What is Beauty?
Long hair? A different eye color?
A skinny body? A muscular body?
Is it good clothing?
A good complexion?
Popularity?
Is it having a boyfriend or girlfriend?
Let me ask you something: If having any of those things is beauty, are we living to our fullest potential or are we searching for beauty in what the world defines as beautiful?
My entire life I have never been the “cool kid” or part of the “cool crowd.” I always wanted it, but as high school began, I quickly pegged myself as a floater, because I was able to be a chameleon and get along with a number of different people from different social statuses. I was always afraid to sit with the “cool kids” because I was different, not cool enough, etc… I found myself feeling the same as college came around. I quickly became independent instead of solidifying myself in a group. I always thought I wasn’t “pretty enough” to hang out with “that crowd.” If I’m being completely honest, I cared too much about what other people were thinking, and that held me back from a lot of really cool opportunities to get to know people who were different from me and most likely thinking the same as me.
Let me tell you about my team’s special friend from Suubi House named Cathy. Much like Vanessa, she is a special needs child (but not nearly as hindered as Vanessa is). As the month has gone on, it has become our team’s prayer to really have a heart for Cathy because she can sometimes be very difficult to deal with. She drools the equivalent of a full cup each day she’s here. She goes nuts right about the time we’re all settled and relaxed after lunch. We don’t know why, but it’s been like clockwork this past week. Lunch ends and Crazy Cathy comes out. It’s easy for me to get very frustrated and want to give up on Cathy when she gets like this, but today was different… I took her outside, knowing that she likes to swing.

■ **Work instructions**
- 1) Condense the paragraph beginning "My entire life I have never been" from the reflection on beauty above into a shorter version that keeps its main facts.
- 2) Answer these questions using the reflection on beauty above:
(a) Besides popularity, what kind of relationship does the opening list include among possible forms of beauty?
(b) What label did the writer adopt at the start of high school?
(c) Where does Cathy come from?

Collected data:
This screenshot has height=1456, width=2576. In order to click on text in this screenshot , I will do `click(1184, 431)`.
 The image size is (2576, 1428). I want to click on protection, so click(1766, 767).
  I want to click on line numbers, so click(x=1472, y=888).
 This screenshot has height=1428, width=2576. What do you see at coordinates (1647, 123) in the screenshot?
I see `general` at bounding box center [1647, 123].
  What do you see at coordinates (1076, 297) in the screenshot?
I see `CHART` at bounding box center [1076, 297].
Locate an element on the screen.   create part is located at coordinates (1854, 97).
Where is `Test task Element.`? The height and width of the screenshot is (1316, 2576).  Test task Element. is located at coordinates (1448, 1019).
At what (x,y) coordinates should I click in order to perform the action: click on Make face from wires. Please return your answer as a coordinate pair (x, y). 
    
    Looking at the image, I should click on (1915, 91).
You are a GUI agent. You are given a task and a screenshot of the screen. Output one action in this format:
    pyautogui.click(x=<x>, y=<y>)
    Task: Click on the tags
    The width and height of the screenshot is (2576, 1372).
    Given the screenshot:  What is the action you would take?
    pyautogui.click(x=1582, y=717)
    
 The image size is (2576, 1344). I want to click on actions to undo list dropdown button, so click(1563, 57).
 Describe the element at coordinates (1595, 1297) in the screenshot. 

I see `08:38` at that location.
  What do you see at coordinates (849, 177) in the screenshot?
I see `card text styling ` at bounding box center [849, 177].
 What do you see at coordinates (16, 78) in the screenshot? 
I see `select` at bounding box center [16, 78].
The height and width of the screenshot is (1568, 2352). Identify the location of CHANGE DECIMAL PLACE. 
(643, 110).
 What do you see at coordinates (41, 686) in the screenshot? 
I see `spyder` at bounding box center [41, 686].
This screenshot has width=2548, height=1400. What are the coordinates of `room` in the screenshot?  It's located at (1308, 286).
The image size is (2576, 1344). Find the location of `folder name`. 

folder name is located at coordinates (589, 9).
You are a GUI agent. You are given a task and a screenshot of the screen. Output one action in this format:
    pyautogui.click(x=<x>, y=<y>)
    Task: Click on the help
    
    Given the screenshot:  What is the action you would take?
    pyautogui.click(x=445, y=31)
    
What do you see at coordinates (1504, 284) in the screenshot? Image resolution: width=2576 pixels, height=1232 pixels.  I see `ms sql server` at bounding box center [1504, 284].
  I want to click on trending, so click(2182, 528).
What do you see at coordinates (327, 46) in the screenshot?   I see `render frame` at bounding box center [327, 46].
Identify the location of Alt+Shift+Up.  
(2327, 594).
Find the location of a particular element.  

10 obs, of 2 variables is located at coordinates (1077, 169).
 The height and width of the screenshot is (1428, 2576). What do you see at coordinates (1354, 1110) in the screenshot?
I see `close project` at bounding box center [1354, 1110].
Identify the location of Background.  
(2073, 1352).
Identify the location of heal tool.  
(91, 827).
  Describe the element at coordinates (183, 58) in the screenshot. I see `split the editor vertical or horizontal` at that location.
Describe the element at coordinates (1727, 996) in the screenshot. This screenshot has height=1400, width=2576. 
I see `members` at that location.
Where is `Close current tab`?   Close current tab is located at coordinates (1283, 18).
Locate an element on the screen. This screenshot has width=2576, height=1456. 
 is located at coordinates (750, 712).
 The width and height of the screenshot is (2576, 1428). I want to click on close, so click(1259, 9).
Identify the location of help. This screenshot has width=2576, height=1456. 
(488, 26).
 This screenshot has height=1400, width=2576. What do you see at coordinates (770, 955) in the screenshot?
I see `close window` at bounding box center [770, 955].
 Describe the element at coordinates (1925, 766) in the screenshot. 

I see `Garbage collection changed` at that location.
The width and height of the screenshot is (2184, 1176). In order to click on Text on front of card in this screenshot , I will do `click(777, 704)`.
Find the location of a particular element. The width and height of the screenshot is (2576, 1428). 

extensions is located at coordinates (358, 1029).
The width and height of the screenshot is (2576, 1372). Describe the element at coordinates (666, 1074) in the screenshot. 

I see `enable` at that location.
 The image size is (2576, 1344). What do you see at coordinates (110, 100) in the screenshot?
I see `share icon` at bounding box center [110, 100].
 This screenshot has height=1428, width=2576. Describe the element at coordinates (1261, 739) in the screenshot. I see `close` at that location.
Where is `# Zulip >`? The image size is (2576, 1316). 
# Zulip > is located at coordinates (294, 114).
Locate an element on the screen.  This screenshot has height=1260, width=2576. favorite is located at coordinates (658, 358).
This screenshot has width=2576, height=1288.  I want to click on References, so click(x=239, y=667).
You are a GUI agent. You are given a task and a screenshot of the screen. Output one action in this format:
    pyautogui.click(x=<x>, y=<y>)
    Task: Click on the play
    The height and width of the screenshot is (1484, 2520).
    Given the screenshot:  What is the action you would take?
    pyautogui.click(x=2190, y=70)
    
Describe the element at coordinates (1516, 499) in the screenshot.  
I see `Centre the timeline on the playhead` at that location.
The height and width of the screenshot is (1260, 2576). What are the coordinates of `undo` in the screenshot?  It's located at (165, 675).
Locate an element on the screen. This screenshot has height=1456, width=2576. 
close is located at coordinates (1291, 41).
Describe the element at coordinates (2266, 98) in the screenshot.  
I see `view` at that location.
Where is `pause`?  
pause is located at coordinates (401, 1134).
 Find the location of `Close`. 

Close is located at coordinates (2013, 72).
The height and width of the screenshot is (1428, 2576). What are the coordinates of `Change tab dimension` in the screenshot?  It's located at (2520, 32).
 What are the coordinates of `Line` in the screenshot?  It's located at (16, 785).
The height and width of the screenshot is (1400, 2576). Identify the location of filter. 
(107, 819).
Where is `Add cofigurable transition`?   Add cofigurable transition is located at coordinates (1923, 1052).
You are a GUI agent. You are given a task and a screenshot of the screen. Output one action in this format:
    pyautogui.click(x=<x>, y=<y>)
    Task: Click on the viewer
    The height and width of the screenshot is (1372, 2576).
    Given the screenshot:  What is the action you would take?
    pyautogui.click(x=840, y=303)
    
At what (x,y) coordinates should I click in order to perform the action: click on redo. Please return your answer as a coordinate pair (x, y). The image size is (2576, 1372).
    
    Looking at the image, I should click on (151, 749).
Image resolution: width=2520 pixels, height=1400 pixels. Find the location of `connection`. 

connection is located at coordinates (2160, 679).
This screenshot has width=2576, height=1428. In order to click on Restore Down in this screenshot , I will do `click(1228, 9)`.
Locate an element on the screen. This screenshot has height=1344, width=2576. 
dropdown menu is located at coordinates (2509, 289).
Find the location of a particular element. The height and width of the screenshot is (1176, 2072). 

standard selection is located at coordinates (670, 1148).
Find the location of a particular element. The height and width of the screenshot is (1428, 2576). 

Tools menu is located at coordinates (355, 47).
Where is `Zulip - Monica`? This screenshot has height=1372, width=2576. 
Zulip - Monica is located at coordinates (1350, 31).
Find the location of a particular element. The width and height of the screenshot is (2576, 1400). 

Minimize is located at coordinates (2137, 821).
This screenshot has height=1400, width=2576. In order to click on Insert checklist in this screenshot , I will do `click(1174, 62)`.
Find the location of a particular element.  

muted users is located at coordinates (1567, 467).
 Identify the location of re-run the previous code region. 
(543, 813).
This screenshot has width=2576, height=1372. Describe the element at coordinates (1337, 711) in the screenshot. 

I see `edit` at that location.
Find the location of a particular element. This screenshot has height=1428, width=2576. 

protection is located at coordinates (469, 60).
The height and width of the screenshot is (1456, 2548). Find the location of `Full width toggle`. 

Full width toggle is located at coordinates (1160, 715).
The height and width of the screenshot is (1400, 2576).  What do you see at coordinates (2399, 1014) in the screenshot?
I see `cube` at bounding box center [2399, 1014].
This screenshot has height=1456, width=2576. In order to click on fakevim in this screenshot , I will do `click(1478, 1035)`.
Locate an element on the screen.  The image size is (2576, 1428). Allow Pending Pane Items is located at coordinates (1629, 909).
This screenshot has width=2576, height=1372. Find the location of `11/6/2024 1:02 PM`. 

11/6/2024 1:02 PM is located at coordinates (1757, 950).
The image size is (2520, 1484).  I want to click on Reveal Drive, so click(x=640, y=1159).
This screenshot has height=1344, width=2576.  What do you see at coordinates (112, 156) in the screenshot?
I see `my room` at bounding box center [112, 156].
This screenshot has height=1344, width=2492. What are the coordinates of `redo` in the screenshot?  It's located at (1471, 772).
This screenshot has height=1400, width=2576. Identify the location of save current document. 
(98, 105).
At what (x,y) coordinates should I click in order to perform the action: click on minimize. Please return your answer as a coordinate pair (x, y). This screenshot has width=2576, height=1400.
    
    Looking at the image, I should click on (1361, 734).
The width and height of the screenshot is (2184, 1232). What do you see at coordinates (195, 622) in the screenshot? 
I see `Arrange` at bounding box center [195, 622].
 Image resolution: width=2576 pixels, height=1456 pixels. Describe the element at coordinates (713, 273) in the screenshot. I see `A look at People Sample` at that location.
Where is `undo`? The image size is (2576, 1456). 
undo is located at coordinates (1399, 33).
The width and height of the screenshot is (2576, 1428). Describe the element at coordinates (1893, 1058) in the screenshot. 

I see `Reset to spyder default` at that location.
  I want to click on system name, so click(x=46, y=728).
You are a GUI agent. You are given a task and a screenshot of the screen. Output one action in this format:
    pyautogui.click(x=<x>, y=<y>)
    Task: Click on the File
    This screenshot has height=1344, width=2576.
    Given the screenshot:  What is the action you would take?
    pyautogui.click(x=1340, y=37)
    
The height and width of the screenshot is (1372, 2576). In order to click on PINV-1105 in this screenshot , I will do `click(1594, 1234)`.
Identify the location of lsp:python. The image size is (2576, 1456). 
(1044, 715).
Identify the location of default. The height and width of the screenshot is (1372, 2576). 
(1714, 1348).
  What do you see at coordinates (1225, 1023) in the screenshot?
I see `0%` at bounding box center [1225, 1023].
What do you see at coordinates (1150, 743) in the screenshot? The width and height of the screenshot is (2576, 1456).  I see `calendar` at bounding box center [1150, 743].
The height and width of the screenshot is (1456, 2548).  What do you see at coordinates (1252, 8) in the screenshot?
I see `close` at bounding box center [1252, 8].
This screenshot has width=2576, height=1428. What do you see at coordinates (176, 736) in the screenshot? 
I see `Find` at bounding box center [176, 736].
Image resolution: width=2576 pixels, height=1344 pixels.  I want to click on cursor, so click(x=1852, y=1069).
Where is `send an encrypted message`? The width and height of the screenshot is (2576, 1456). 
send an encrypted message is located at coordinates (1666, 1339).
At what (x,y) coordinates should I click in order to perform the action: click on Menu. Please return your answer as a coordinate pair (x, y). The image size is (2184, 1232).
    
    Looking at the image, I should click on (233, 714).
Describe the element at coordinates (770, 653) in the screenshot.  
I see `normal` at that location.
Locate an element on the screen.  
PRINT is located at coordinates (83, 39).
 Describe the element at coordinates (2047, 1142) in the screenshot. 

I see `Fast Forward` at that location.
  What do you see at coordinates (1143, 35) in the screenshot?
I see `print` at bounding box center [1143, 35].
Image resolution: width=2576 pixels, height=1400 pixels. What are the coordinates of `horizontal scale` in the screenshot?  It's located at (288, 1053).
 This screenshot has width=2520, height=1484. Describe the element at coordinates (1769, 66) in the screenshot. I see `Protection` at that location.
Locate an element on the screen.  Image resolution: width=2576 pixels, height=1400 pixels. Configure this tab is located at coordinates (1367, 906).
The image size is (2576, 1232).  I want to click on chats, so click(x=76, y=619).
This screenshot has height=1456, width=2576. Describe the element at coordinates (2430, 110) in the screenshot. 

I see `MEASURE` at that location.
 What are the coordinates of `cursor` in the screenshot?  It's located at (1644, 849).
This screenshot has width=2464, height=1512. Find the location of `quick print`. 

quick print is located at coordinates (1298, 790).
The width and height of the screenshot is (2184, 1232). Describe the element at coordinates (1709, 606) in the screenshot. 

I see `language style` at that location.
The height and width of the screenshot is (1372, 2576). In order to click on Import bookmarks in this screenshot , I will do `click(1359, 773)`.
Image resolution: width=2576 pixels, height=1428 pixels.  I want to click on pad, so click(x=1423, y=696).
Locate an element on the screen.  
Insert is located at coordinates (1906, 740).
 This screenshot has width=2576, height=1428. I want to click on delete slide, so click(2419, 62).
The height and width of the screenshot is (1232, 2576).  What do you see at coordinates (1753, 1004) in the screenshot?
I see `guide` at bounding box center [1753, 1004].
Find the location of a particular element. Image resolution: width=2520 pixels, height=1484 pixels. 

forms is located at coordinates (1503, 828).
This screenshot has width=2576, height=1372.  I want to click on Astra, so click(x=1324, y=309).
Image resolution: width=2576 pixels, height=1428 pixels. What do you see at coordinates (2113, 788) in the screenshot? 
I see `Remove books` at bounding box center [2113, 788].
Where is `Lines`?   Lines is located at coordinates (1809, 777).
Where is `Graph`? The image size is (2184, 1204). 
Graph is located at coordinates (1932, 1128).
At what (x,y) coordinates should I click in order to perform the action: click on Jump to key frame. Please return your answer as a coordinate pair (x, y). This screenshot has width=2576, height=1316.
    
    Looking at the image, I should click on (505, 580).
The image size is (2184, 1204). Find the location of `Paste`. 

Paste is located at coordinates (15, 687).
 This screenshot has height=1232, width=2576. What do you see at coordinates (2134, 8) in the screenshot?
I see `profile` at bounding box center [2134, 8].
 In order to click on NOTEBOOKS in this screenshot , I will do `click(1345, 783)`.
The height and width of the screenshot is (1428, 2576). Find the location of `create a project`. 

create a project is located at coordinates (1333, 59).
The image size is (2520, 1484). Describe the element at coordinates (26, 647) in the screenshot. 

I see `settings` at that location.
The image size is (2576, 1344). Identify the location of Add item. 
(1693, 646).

■ **Per-task answers**
- 1) I was never part of the "cool crowd," though I always wanted to be. In high school I got along with many different groups as a floater but feared sitting with the "cool kids" because I felt different and not cool enough. In college I felt the same and became independent instead of joining a group, believing I was not "pretty enough." My concern about what others thought kept me from getting to know people who were different from me and who were probably thinking the same way.

- 2)
(a) Having a boyfriend or girlfriend.
(b) A floater.
(c) Suubi House.